Abstract
Establishment and Validation of a Nomographic Model for Individualized Prediction of Invasive Pulmonary Fungal Infection after Chemotherapy for Hematologic Tumor
Department of Medical Laboratory, The First People’s Hospital of Chongqing Liang Jiang New Area, Chongqing 401121, China
Correspondence Address:
Shihai Zheng, Department of Medical Laboratory, The First People’s Hospital of Chongqing Liang Jiang New Area, Chongqing 401121, China, E-mail: liuling0710dym@163.com
To retrospectively analyze the risk factors of invasive pulmonary fungal infection after chemotherapy in patients with hematologic tumor and to establish and validate related nomographic models. 368 patients with hematologic tumor who were treated with chemotherapy were collected. The influencing factors of invasive pulmonary fungal infection after chemotherapy were analyzed by univariate and multivariate logistic regression. Based on the analyzed risk factors, the nomogram prediction model was established and verified internally. Of the 368 patients with hematologic tumor, 35.33 % (130/368) had fungal infection after chemotherapy and 64.67 % (238/368) had non-fungal infection. Univariate and multivariate logistic regression analysis showed that hypoproteinemia (Odds ratio=3.220, 95 % confidence interval: 1.886~5.496), broad-spectrum antibiotic use ≥2 kinds (Odds ratio=2.616, 95 % confidence interval: 1.514~4.518), broadspectrum antibiotic duration ≥7 d (Odds ratio=2.444, 95 % confidence interval: 1.455~4.103), duration of agranulocytosis ≥7 d (Odds ratio=3.112, 95 % confidence interval: 1.804~5.368), cytomegalovirus or Epstein-Barr virus infection (Odds ratio=6.170, 95 % confidence interval: 3.304~11.524) were risk factors for fungal infection after chemotherapy in patients with hematologic tumors. Based on the above five risk factors, the prediction model of nomogram was established and verified by Bootstrap method for 500 times. The calibration curve fitted well with the standard curve.

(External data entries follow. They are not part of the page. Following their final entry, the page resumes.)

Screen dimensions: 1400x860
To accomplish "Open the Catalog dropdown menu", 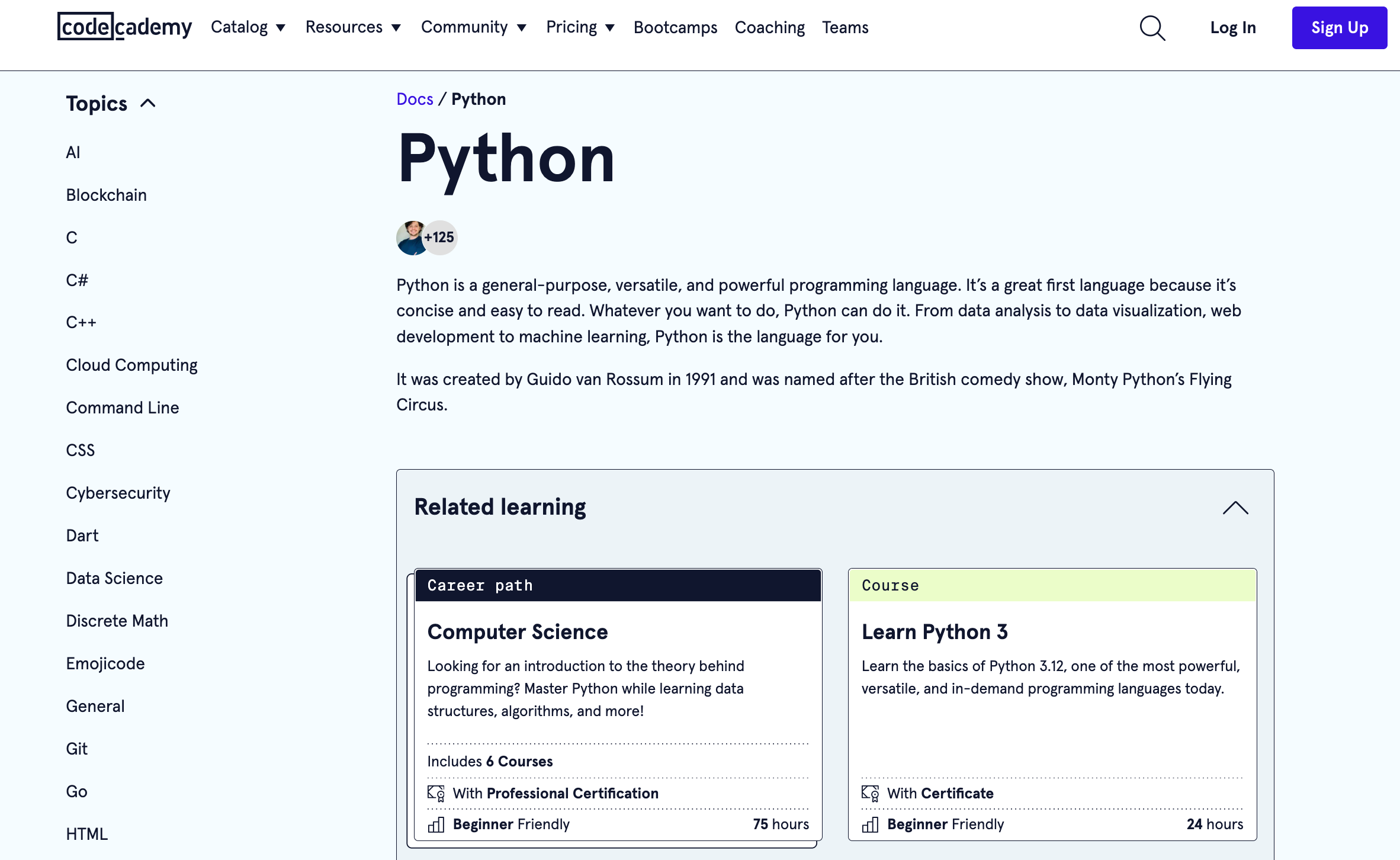I will pyautogui.click(x=248, y=27).
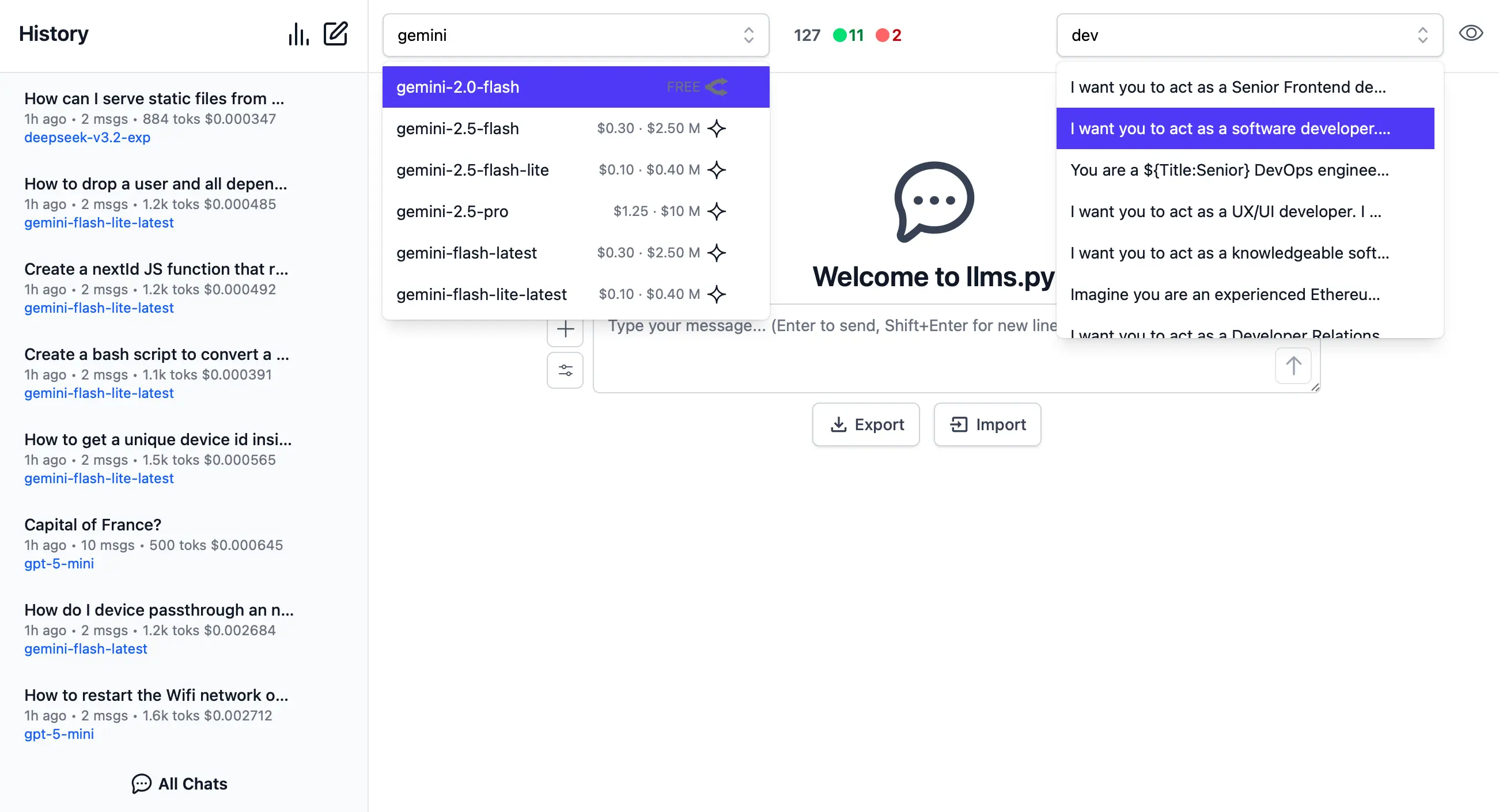Open the usage analytics bar chart icon
Screen dimensions: 1499x812
click(x=298, y=35)
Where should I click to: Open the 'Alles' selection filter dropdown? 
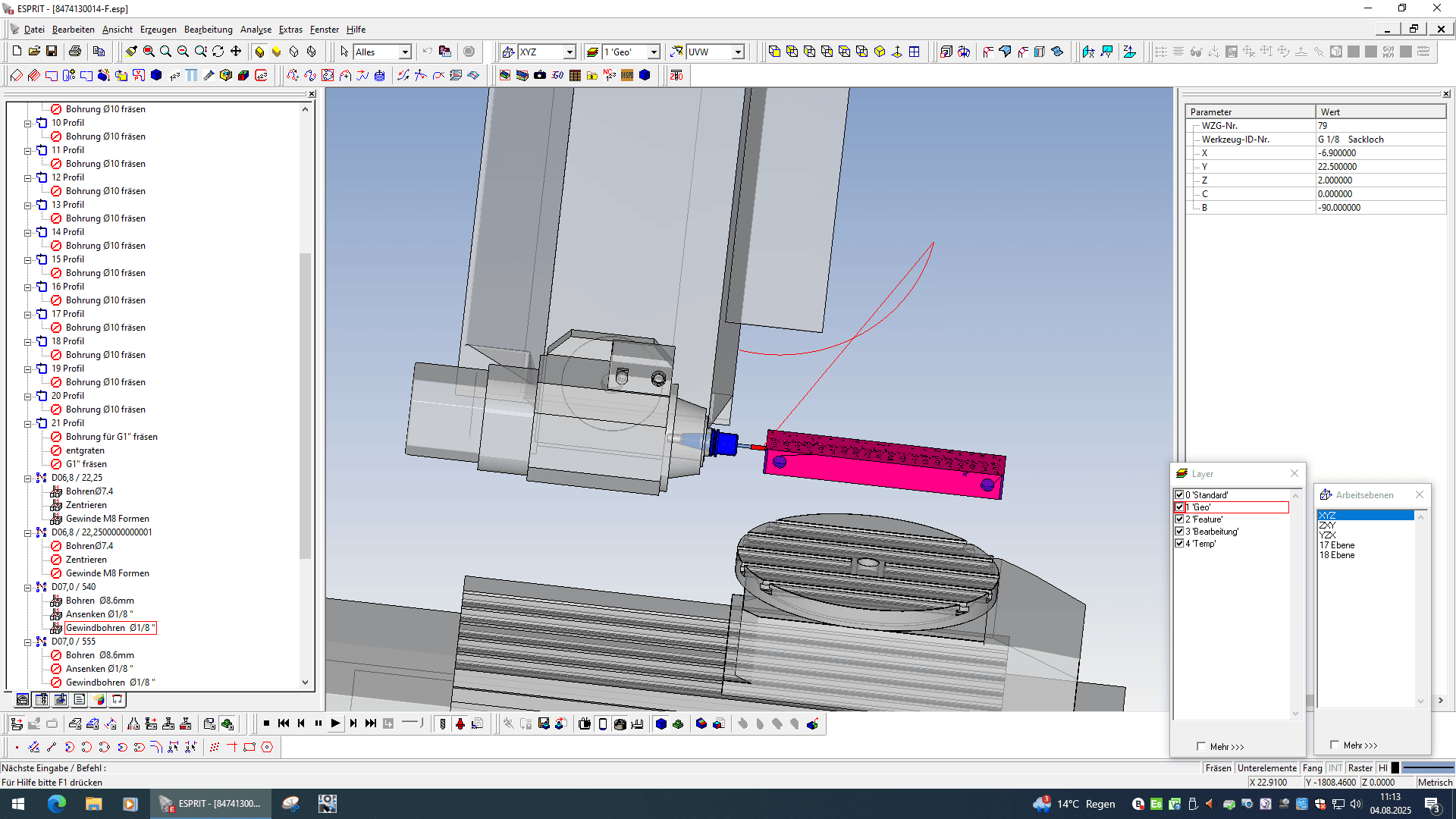tap(405, 52)
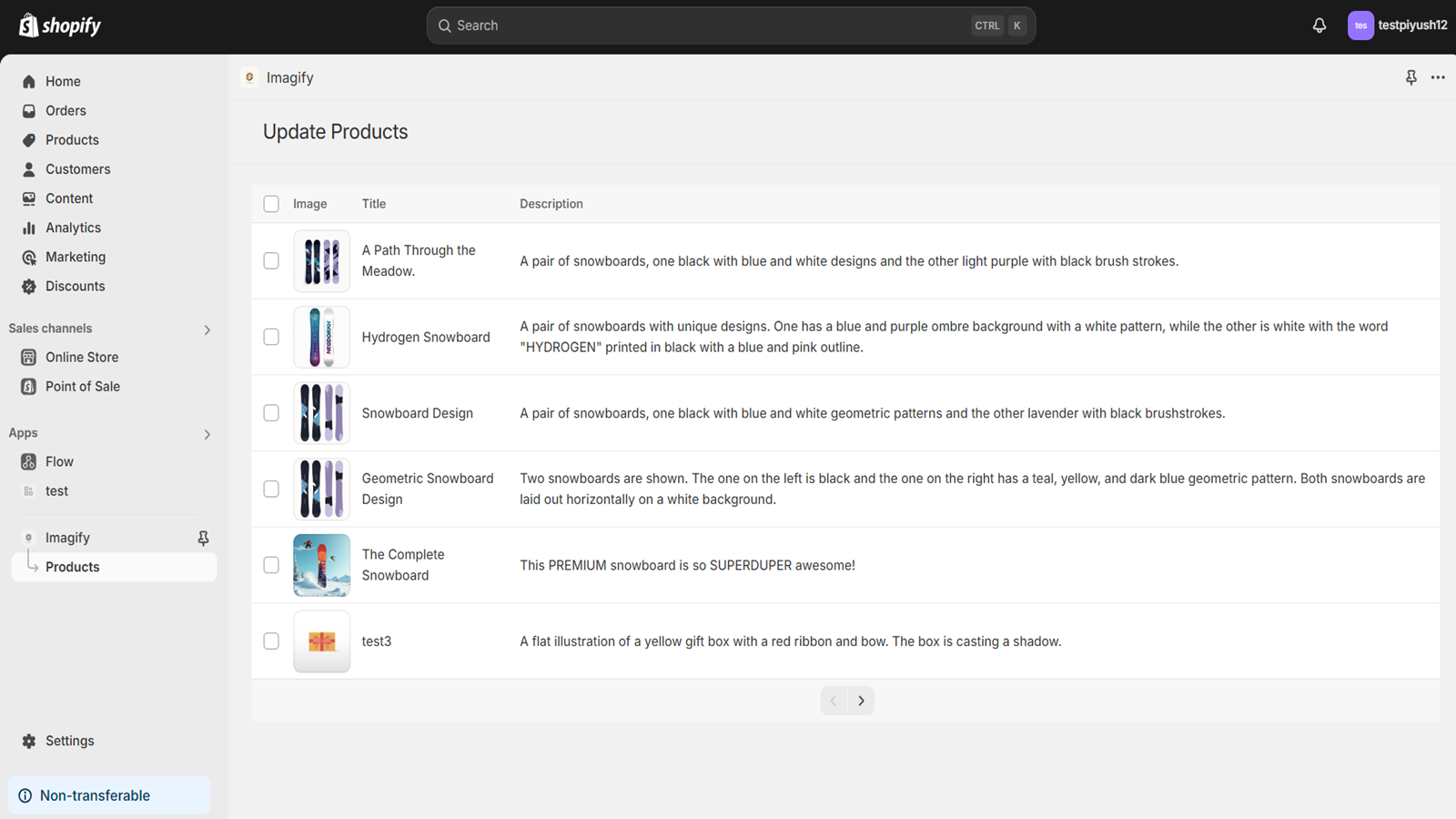Select Products from the sidebar

pyautogui.click(x=72, y=139)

The receiver operating characteristic curve area under the curve was 0.762, 95 % confidence interval: 0.7095-0.8146 and the Hosmer-Lemeshow test p>0.05, which indicated that the prediction model of nomogram had good discrimination and accuracy. Hypoproteinemia, broad-spectrum antibiotic use ≥2 kinds, broad-spectrum antibiotic duration ≥7 d, duration of agranulocytosis ≥7 d and cytomegalovirus or Epstein-Barr virus infection are the risk factors of concurrent fungal infection after chemotherapy in patients with hematologic tumor. After verification, the constructed nomogram has high discrimination and accuracy, which has dual guiding significance for clinical screening of high-risk population and making individualized prevention and treatment measures.